Recent (and key) State aid judments: on SGEIs and tax selectivity
This is today’s second post on interesting highlights that we had not yet covered. In this one I will very briefly deal State aid cases decided at the end of 2015.
In my previous post I referred to a case in which the Commision got an arguably unnecessary blow. A stream of cases where the Commission got away with something surprising is that related to the digital switchover in Spain decided on November 26th (disclosure: we represent several companies and public entities in those cases). For a comment in the State Aid Hub, see here.
The whole case boils down to the Commission and the General Court agreeing that ensuring that the TV signal reaches the 2,5% of Spanish citizens living in “remote and less urbanized areas” (to quote the decision’s title) otherwise not covered by the market (the market failure uncontested) is not a Service of General Economic Interest. So much for Protocol 26, for the Commission’s lip service to SGEIs, and also for Member State’s ability to choose how to provide a SGEI (which is now conditioned to “technologic neutrality”). The case is also interesting when compared to others in which the Commission acknowledges, for instance, that ensuring broadband access in Paris is a SGEI…
It is noteworthy that in its Press Release the Court did not refer to the areas/population affected by the measures (I insist, the 2,5% of population living in remote and less urbanized areas).
There is much more to be said about these cases, but I will comment again on these cases once we have won the 4 ECJ appeals lodged a few days ago 😉
We nonetheless fared better in another State aid case related to the so-called “tax lease” (disclosure, in that saga of cases we are also representing the applicants/investors in 22 pending cases before the General Court against the same decision). The Judgment of the General Court of December 17th in the pilot case concerning the appeal by the Kingdom of Spain confirms the theory of selectivity with which we previously won the “Spanish financial goodwill cases” and pursuant to which investors should not have been identified as the beneficiaries of the alleged aid (for our comment on that one, see here).

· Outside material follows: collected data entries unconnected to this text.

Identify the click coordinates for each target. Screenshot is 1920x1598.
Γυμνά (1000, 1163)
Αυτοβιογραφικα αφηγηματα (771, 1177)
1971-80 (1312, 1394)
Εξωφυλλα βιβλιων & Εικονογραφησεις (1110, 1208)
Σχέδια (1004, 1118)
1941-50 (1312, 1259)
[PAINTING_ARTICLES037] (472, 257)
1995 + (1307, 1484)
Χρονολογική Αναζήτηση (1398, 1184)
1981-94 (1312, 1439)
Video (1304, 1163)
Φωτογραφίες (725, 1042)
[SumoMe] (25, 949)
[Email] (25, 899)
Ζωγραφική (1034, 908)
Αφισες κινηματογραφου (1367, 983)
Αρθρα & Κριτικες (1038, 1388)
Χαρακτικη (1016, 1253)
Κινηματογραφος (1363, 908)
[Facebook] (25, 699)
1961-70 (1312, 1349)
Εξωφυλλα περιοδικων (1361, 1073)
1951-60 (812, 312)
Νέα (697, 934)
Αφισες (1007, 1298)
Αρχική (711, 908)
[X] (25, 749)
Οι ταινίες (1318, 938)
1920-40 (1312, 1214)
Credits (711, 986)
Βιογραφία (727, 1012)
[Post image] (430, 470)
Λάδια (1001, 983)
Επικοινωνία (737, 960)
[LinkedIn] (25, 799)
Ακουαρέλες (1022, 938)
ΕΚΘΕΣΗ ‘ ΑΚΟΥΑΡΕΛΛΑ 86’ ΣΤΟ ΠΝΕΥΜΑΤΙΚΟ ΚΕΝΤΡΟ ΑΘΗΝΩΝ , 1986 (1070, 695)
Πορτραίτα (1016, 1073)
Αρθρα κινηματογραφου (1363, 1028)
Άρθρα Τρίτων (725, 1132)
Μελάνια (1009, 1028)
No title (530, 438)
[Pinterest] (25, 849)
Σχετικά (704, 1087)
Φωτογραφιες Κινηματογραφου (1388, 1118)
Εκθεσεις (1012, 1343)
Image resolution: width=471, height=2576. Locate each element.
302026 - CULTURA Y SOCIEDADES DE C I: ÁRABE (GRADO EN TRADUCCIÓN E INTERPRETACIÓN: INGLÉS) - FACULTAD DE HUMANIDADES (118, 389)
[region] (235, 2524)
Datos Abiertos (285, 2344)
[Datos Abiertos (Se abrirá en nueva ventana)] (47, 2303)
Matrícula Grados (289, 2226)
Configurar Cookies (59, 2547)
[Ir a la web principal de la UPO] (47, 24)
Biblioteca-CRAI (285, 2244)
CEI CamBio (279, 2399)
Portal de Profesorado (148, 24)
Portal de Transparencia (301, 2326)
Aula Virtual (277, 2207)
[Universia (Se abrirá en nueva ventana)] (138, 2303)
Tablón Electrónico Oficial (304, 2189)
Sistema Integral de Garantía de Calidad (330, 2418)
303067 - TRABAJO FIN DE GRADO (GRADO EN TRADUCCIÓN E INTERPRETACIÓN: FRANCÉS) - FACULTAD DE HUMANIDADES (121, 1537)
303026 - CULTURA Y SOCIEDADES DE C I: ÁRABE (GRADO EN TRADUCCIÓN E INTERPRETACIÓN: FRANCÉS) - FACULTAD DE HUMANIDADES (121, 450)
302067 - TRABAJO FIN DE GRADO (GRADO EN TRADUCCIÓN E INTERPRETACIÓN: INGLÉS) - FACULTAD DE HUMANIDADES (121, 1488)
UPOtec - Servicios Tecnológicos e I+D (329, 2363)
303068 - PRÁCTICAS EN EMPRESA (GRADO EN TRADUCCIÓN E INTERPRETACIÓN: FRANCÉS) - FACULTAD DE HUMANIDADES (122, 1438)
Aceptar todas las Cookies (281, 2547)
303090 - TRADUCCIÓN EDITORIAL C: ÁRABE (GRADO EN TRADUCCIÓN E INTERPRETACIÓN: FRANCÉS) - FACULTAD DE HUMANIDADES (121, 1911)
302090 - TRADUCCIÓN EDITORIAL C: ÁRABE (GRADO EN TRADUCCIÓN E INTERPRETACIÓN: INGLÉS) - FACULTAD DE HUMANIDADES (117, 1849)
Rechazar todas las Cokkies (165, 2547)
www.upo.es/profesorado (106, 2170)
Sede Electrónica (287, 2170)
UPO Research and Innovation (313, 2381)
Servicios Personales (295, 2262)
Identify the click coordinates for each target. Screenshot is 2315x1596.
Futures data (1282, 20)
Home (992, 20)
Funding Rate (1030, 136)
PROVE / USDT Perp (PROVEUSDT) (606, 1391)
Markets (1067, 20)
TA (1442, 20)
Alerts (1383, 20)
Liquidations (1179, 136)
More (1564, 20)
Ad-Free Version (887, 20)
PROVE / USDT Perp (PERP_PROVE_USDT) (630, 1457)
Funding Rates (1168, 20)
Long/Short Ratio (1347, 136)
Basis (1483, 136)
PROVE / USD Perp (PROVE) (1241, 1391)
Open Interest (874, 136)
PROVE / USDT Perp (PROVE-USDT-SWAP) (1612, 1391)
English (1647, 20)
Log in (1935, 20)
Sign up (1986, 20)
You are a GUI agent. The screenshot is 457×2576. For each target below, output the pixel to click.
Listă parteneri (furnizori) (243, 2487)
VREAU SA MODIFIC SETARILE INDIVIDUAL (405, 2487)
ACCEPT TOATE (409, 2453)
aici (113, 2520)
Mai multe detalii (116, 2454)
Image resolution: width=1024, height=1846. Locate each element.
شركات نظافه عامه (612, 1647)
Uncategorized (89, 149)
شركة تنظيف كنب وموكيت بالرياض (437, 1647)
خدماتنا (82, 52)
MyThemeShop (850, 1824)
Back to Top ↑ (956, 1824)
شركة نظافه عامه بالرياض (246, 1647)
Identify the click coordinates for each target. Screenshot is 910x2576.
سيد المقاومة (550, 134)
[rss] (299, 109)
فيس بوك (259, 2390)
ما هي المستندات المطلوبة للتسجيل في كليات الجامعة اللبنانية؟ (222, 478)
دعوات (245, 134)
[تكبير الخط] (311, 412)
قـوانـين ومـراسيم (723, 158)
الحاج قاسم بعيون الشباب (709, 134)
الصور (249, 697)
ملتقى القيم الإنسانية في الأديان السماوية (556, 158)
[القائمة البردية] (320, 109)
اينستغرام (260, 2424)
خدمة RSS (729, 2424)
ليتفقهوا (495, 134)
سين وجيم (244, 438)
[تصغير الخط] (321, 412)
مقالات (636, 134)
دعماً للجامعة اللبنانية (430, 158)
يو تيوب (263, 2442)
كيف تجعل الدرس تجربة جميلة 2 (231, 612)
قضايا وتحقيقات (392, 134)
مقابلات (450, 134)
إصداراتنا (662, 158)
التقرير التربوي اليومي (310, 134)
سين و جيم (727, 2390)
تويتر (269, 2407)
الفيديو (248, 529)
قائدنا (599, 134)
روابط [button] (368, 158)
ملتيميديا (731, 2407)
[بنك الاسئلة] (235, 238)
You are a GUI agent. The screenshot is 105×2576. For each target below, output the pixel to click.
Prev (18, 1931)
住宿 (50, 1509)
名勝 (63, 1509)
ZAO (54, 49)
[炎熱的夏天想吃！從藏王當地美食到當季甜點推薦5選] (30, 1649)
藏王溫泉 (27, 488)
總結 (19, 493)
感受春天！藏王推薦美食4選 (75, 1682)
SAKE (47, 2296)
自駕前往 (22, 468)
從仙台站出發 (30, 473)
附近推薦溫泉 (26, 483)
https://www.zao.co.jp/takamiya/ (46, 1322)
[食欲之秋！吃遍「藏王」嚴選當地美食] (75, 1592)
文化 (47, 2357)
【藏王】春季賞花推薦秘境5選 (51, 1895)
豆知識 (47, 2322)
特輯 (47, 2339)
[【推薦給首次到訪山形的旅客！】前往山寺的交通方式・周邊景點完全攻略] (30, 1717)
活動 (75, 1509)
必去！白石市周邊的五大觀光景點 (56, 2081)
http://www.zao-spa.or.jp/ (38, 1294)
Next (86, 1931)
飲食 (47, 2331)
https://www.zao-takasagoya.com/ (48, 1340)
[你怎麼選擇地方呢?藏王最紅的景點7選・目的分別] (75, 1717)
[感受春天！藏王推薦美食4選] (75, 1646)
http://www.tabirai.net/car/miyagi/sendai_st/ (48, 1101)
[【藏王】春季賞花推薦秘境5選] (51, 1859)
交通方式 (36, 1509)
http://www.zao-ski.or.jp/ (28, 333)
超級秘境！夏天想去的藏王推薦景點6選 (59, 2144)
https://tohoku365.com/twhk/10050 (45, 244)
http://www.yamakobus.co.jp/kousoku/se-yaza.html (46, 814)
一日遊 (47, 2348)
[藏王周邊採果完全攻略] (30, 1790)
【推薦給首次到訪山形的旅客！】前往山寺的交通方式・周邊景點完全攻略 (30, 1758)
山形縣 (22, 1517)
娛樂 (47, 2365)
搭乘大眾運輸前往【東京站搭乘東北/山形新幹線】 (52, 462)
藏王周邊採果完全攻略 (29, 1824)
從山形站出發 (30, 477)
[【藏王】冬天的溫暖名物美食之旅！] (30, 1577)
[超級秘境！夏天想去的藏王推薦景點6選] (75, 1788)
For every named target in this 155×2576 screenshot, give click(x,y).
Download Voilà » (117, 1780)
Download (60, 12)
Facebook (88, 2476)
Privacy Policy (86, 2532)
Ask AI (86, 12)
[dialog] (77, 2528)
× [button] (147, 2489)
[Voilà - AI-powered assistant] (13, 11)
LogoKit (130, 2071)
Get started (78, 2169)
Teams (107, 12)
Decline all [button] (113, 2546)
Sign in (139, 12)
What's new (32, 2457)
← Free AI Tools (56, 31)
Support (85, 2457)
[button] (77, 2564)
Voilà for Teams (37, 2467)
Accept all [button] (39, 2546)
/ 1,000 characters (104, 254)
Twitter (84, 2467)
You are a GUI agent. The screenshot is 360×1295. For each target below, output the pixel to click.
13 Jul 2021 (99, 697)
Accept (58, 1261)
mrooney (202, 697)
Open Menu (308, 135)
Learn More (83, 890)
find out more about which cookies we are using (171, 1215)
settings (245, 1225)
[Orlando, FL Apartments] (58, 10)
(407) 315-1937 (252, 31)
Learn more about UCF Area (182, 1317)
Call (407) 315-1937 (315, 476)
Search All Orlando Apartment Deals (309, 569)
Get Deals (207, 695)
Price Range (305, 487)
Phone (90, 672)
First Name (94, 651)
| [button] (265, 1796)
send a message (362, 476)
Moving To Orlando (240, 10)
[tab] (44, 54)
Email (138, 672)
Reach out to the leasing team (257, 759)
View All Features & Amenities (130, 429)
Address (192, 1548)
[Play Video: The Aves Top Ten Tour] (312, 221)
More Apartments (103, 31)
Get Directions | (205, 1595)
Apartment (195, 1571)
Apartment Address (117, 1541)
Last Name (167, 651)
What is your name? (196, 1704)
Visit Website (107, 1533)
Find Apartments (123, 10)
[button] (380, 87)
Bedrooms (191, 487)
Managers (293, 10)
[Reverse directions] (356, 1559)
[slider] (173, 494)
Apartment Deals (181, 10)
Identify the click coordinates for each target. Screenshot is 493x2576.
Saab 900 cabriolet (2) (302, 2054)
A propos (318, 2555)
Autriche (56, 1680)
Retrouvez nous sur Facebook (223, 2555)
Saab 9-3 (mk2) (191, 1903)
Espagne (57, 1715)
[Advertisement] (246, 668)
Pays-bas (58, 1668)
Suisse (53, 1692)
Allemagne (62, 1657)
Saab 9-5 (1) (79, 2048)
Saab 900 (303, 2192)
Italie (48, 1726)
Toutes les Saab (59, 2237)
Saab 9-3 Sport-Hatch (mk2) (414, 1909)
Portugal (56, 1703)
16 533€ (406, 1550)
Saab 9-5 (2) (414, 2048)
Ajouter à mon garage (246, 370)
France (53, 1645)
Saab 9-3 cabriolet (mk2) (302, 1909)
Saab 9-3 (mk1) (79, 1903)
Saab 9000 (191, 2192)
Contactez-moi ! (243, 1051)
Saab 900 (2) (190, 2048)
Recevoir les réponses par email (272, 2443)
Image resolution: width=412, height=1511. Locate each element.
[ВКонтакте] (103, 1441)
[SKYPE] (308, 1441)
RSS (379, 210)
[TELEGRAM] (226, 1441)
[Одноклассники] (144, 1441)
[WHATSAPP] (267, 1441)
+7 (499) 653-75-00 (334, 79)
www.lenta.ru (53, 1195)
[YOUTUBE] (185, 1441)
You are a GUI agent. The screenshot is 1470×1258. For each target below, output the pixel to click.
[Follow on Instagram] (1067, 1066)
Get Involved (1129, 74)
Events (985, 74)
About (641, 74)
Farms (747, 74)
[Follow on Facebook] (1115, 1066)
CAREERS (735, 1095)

The Judgment does a very good job explaining why that theory not only is perfectly sensible, but also that it was always there regardless of the Santander/Autogrill Judgments (read, in particular paras. 143 to 180). In the Court’s view, the decision’s error regarding selectivity also contaminates its conclusions regarding the distortion of competition and the effect on inter-state trade.
The Commission is likely to appeal, if only because of the spill-over effects this could have in its recent tax-ruling investigations. So, again, we’ll be able to say more once the ECJ Judgments are out. By the way, the many cases pending before the General Court raise a number of other most interesting issues (e.g. can a State aid decision declare private contracts void?), so keep an eye open for those too.
[Sponsored Ad: we will be lecturing on State aid litigation next week in a 3 day State aid seminar taking place in Madrid; see here: IEB State aid Seminar 2016
P.S. By the way, the last three cases to which I have referred were all adopted under Commissioner Almunia (in the case of the financial goodwill, only the third decision, issued just days before the annulment; the previous two were adopted under Kroes), all targeted Spain, two of them were annulled and the other –although endorsed by the General Court- is, without exaggeration, the worst I have ever seen in my experience. The fact that these decisions adopted under his mandate were all unfounded clearly shows that the criticism according to which Almunia would have favored Spanish companies is also unfounded.